Transcendence basis as subset of generators

Question

Let $K \subset L = K(a_1,…,a_n)$ be a field extension finitely generated as $K$-algebra with
transcendence degree $\operatorname{Trdeg}_K(L):= m \le n$. It is well
known that the choice of a transcendence basis is hightly not unique.
The question is why it is always possible to find a transcendence basis
which is a subset of the set of generators $\{a_1,…,a_n\}$ of $L$?

Answer 1

Note that if the set $a_1,\dots,a_n$ was algebraically independent that set already forms a transcendence basis for $L/K$. If not then there is some non-trivial polynomial $p$ over $K$ with $$p(a_1,\dots,a_n)=0$$ At least one of the $a_i$ has to appear on the left side. Wlog assume that $a_n$ appears there. Then $a_n$, and therefore also $L$, is algebraic over $K(a_1,\dots,a_{n-1})$. Now continue in the same way until you are left with algebraically independent elements $a_1,\dots,a_{n-i}$, so that the other elements $a_{n-i+1},\dots,a_n$ are algebraic over $K(a_1,\dots,a_{n-i})$. Then $\{a_1,\dots,a_{n-i}\}$ will be your transcendence base.
Note that this argument heavily relied on the fact that we have a finite set (otherwise the process might not stop). Here is another argument (which is actually not that different) which also works in the infinite case:
Let $S$ be the set of all algebraically independent subsets of $A:=\{a_1,\dots,a_n\}$. Note that this set is not empty as $\emptyset\in S$. As $S$ is finite $S$ has a maximal element $B$ with respect to the inclusion (in the infinite case we would need to invoke Zorn's lemma here to get the existence of a maximal element). I claim that this $B$ is a transcendence base for $L/K$. By definition $B$ is algebraically independent. Now for any $a\in A\setminus B$ by maximality of $B$ the set $B\cup \{a\}$ is algebraically independent.
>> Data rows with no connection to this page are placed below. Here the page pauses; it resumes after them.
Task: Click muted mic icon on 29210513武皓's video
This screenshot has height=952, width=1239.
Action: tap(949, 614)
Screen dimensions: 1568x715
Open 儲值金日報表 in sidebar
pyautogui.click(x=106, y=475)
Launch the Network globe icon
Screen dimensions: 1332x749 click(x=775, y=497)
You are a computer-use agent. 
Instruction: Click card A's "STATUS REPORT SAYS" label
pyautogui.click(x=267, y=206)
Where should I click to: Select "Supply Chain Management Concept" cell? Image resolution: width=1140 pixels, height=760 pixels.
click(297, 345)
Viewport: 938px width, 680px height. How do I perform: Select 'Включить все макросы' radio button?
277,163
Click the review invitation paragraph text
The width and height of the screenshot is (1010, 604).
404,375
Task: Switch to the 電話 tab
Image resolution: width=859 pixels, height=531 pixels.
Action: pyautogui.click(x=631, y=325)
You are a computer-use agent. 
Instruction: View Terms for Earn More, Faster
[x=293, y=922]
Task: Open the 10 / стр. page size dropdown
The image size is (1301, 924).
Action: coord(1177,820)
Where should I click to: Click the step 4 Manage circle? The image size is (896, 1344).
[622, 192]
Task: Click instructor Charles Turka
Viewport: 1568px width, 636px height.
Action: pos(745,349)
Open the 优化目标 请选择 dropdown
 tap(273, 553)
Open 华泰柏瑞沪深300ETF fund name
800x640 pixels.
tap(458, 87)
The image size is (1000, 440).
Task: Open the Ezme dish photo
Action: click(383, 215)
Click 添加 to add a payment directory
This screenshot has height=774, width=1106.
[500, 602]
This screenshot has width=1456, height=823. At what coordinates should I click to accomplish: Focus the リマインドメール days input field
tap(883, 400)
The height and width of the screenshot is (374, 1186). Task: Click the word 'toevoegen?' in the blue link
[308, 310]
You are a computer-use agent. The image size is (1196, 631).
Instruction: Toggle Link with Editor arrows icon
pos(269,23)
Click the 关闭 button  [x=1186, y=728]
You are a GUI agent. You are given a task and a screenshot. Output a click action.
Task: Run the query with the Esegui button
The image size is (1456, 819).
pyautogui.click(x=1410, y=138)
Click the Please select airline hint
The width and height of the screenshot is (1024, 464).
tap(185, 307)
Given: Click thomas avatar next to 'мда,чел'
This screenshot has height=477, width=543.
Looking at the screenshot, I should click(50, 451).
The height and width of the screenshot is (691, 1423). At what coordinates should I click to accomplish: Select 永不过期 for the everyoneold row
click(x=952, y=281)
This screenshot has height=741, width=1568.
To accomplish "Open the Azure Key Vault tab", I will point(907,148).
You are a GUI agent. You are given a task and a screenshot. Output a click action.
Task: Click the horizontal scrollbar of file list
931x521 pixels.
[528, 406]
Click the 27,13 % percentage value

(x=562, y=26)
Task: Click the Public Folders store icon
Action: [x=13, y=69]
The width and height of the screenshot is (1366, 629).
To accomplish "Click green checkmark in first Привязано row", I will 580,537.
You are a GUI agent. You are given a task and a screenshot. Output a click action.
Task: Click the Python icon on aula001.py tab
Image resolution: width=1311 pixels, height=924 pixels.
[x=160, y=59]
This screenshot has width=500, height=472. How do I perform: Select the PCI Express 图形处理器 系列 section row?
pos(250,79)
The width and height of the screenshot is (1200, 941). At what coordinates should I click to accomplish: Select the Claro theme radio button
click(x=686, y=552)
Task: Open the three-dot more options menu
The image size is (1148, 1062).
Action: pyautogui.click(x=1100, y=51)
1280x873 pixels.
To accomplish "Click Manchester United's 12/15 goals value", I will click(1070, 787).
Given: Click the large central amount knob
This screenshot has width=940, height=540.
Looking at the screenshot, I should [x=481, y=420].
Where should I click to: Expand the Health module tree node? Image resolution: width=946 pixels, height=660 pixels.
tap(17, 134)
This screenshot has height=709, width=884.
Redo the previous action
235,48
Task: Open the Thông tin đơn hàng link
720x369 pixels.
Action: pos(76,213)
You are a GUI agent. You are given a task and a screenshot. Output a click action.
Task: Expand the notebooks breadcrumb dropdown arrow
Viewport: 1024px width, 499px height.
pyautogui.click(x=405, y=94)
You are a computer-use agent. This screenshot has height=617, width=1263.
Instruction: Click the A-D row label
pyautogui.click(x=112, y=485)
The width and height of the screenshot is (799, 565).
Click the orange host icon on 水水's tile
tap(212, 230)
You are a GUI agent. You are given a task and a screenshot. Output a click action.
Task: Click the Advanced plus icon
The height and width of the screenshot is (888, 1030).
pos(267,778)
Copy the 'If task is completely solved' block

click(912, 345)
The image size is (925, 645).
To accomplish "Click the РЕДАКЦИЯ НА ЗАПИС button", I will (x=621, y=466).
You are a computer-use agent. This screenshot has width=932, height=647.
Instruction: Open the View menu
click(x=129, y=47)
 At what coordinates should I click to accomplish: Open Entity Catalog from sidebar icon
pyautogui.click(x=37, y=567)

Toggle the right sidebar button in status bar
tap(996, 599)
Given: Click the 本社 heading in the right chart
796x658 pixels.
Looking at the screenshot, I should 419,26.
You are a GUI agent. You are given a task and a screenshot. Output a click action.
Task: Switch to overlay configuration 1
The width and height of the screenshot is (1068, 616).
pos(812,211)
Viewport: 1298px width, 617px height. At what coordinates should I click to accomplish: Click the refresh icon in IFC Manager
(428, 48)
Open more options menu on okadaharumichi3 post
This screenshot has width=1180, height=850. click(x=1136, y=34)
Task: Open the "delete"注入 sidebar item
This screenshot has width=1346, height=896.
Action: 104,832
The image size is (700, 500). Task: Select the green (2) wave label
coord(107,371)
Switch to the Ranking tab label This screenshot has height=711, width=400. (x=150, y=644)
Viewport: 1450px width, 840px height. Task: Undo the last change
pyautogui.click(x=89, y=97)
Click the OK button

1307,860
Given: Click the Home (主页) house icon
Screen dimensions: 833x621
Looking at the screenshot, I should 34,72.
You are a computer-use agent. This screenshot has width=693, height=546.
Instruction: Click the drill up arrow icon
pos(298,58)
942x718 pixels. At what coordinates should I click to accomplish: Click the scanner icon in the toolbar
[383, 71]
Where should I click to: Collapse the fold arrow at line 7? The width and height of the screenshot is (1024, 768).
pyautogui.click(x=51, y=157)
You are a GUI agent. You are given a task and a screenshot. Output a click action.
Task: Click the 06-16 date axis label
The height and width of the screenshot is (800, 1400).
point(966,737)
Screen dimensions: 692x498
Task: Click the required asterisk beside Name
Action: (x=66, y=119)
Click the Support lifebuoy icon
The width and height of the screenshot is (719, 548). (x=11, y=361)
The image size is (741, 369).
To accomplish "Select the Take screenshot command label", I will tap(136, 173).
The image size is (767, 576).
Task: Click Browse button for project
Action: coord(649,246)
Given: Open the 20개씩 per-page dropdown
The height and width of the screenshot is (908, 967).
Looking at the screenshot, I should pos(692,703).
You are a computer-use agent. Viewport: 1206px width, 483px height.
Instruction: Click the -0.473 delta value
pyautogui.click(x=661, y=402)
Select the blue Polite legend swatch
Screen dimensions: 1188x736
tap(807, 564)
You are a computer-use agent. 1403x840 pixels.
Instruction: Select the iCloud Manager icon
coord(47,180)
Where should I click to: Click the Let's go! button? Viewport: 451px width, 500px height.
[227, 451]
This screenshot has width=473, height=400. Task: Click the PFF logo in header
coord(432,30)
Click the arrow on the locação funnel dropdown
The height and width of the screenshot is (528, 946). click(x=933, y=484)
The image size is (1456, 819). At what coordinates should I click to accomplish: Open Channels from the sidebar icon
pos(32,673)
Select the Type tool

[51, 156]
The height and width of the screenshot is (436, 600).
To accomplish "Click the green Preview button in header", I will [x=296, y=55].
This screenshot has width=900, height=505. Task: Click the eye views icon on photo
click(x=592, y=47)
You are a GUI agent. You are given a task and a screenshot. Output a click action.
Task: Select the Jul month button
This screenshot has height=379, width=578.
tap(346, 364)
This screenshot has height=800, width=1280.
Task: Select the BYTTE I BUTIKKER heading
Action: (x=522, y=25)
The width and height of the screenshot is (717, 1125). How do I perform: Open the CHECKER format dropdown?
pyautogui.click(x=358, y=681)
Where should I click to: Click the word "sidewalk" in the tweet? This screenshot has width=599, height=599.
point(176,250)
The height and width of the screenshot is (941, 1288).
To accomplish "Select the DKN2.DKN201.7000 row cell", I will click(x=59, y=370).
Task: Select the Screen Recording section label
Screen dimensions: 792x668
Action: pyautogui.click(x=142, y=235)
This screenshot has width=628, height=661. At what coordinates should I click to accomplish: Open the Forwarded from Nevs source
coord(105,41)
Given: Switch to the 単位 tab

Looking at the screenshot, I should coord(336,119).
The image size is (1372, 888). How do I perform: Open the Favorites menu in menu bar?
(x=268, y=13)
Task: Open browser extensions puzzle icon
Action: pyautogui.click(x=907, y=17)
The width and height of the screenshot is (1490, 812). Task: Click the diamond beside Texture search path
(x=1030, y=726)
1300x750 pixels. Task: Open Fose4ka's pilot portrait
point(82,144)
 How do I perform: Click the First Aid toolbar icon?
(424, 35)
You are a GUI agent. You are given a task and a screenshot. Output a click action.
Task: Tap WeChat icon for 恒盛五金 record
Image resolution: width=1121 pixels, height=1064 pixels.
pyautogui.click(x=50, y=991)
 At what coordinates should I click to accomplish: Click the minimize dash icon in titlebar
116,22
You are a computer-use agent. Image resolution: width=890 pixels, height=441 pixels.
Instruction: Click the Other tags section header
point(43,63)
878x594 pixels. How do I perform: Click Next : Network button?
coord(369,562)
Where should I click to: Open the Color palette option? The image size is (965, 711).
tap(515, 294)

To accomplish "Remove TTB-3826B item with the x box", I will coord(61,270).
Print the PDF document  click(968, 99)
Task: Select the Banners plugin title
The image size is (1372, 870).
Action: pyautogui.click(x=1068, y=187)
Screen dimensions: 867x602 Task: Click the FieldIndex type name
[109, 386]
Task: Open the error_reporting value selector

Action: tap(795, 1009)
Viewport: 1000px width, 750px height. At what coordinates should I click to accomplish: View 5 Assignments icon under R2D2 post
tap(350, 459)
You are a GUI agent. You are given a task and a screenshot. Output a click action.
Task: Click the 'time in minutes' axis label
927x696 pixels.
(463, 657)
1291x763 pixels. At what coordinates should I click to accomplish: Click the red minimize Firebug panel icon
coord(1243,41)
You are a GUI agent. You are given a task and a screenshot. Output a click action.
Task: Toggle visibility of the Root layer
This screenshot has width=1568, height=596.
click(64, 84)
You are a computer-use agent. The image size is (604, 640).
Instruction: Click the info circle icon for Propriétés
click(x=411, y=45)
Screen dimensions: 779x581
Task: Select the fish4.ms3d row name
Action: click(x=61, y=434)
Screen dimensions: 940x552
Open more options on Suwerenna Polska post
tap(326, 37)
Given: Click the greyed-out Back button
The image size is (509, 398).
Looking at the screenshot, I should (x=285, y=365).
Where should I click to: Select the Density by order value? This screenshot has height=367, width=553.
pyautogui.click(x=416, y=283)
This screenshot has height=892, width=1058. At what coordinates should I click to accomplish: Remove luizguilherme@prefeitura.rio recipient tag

It follows that there is a non-trivial polynomial $p$ over $K$ with $$p(B,a)=0$$ As $B$ is algebraically independent $a$ has to appear on the left side, so $a$ is algebraic over $K(B)$. It follows that $L=K(A)$ is algebraic over $K(B)$, so $B$ is indeed a transcendence base.

You might see that the reasoning above is very similar to that in linear algebra when dealing with bases of vector spaces. The principle that is behind these two things is the notion of a Dependence relation.